[Extracted records]
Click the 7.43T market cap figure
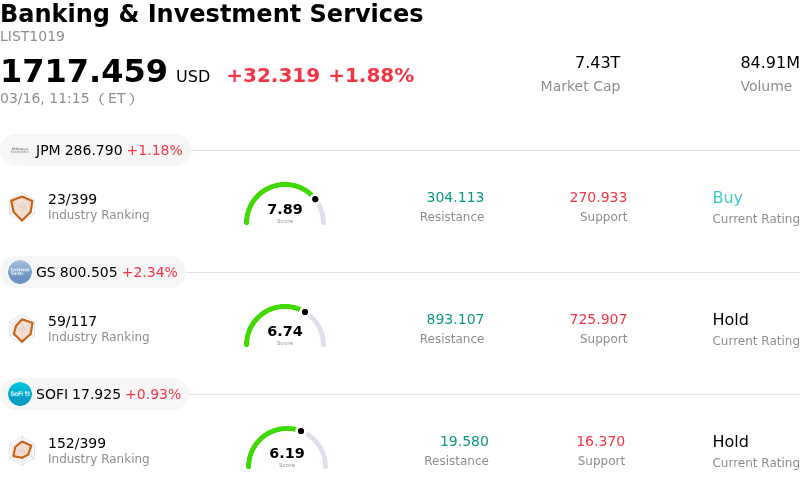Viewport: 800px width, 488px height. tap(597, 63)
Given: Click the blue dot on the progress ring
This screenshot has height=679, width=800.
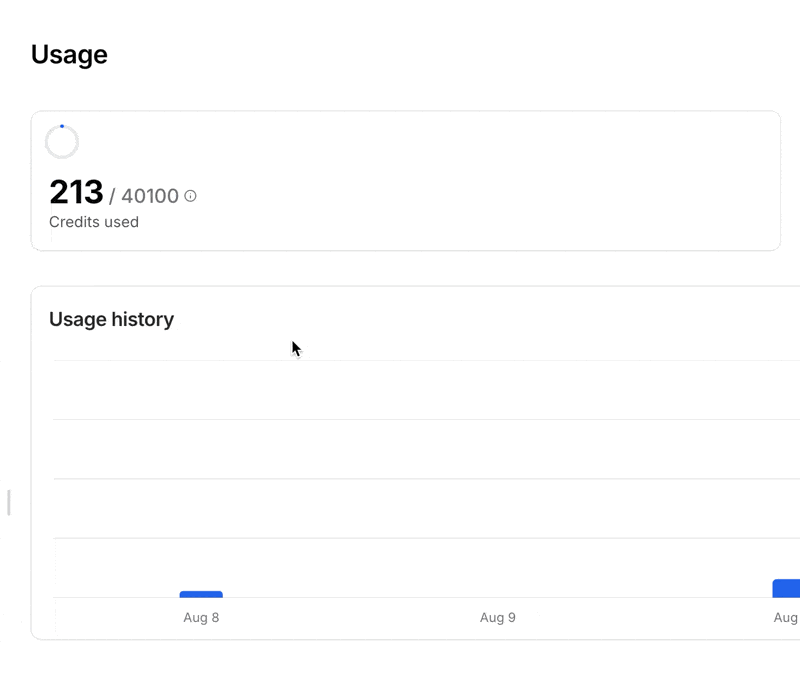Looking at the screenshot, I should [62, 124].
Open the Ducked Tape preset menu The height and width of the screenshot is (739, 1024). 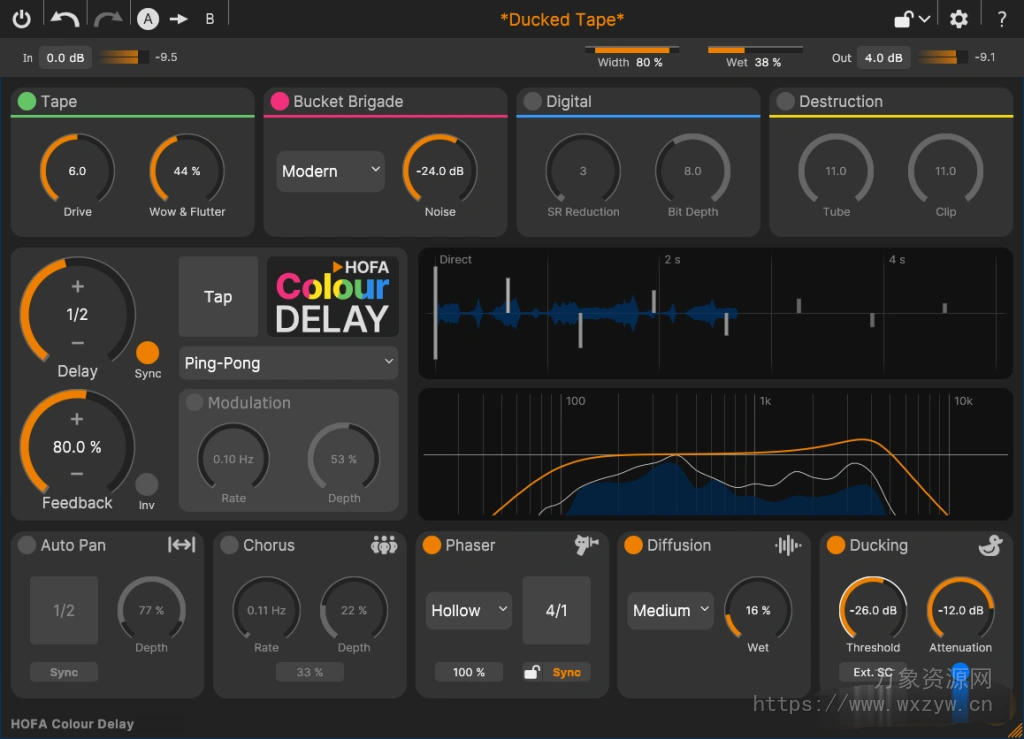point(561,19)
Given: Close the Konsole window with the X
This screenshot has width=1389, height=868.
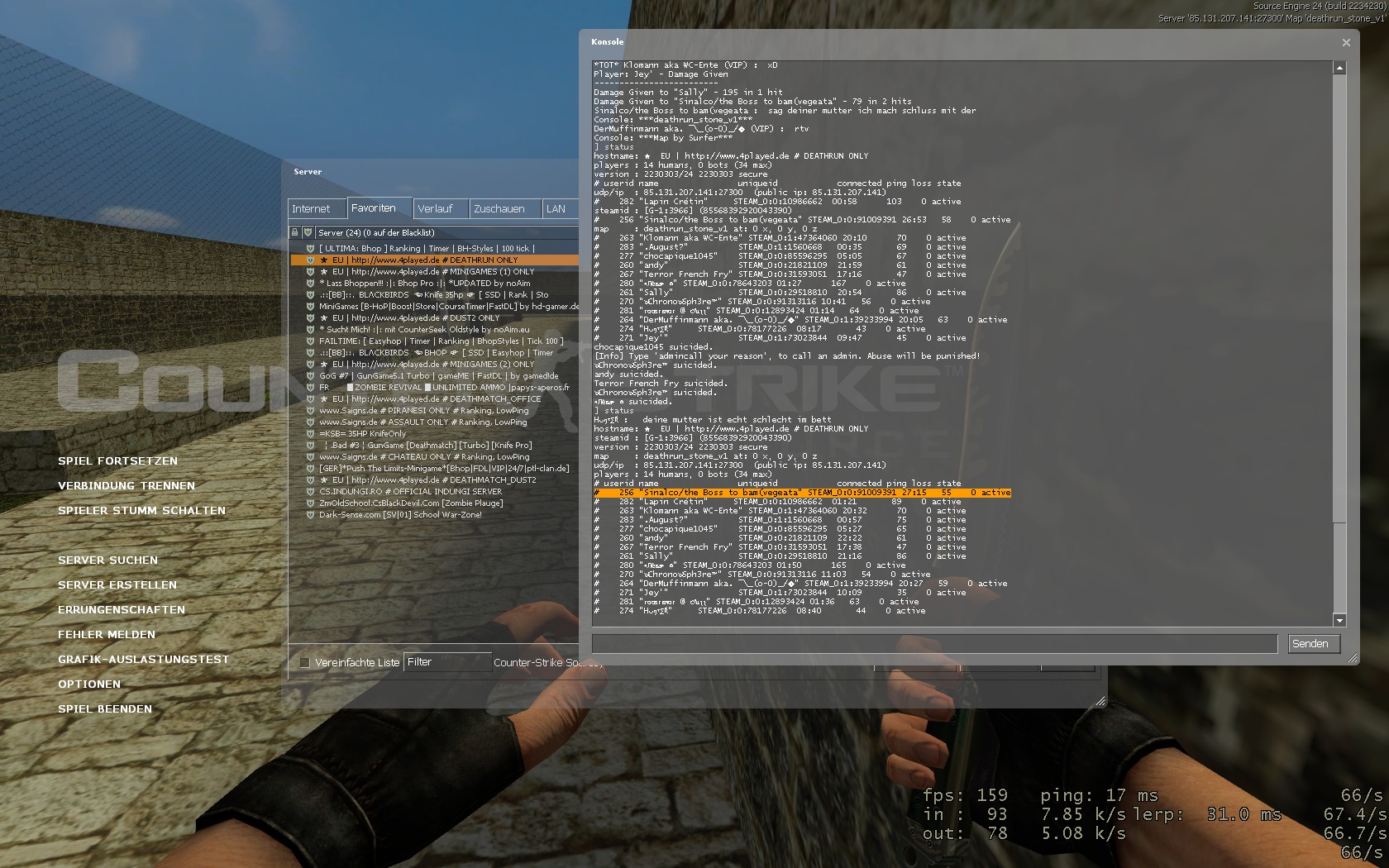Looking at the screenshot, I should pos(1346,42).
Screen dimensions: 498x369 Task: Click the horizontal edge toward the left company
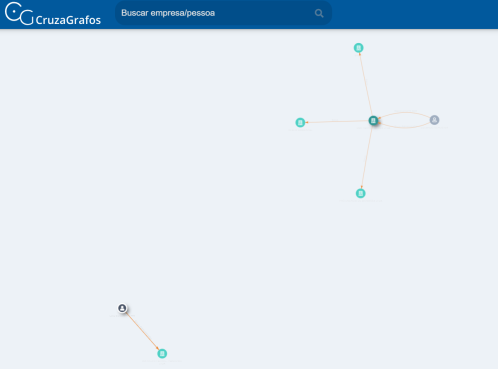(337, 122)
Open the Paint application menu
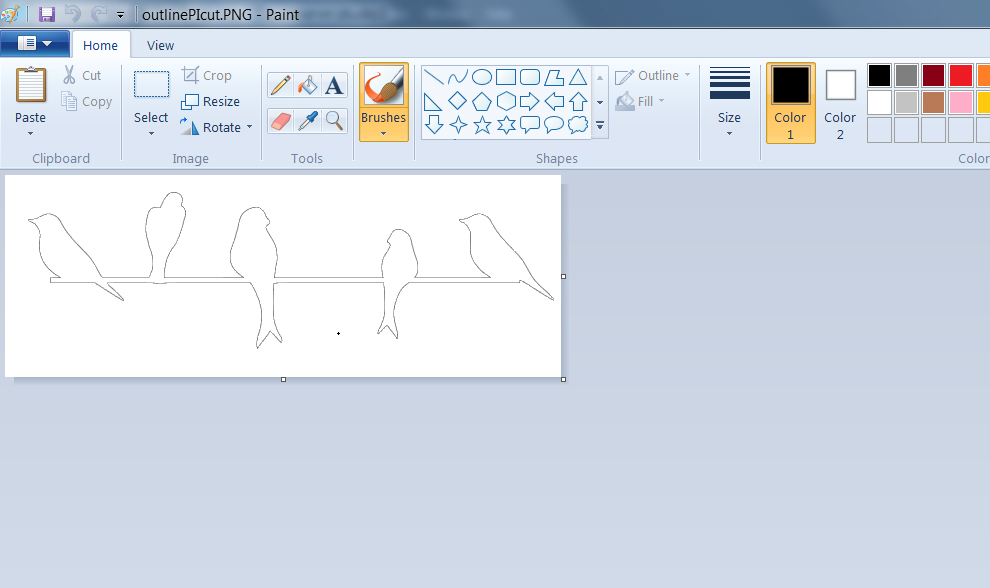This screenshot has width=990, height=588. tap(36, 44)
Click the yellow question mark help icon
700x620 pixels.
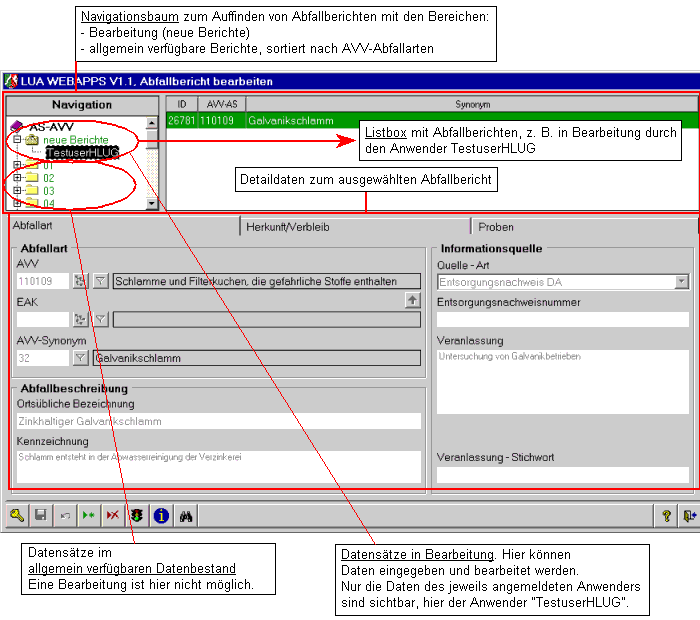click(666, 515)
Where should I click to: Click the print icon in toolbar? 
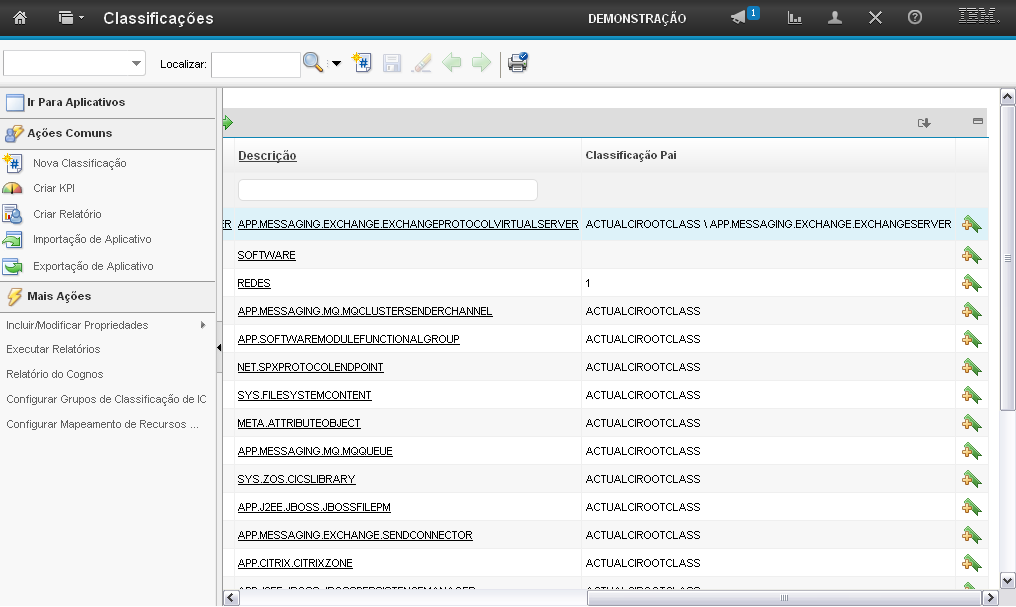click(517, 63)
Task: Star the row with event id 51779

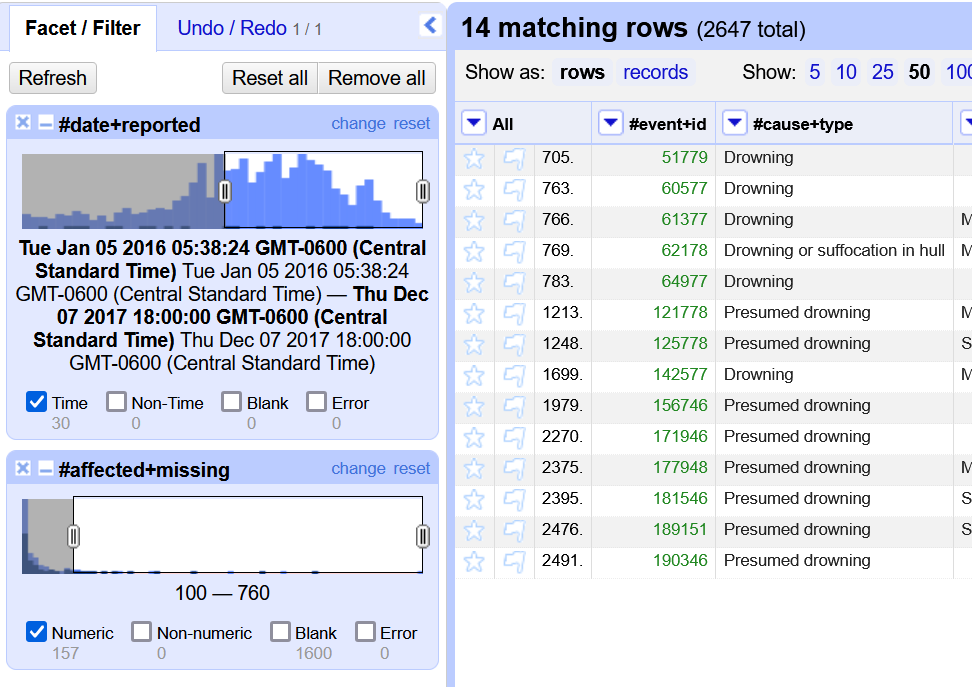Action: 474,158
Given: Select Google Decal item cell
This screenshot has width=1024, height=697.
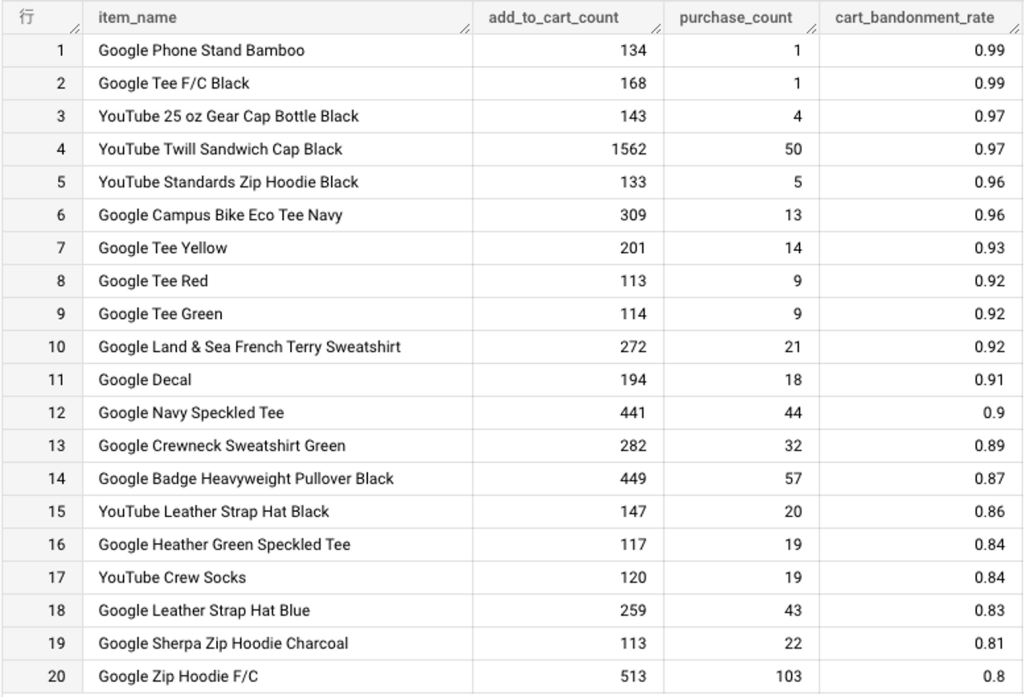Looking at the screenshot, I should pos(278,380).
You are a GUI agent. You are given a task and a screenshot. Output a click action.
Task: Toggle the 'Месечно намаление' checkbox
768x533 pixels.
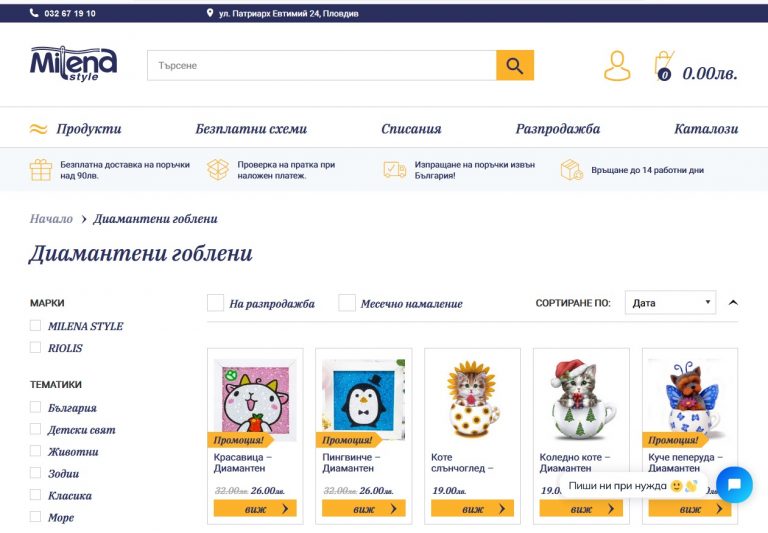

** BRIEF **
In the entries above, find the line containing "Where should I", then please retype it and every line after it through the last, exactly as written, omitting pictures.

** EXPECTED OUTPUT **
Where should I click to: Click the print icon in toolbar? 
click(517, 63)
Task: Star the row with event id 51779

Action: 474,158
Given: Select Google Decal item cell
This screenshot has width=1024, height=697.
Looking at the screenshot, I should pos(278,380).
You are a GUI agent. You are given a task and a screenshot. Output a click action.
Task: Toggle the 'Месечно намаление' checkbox
768x533 pixels.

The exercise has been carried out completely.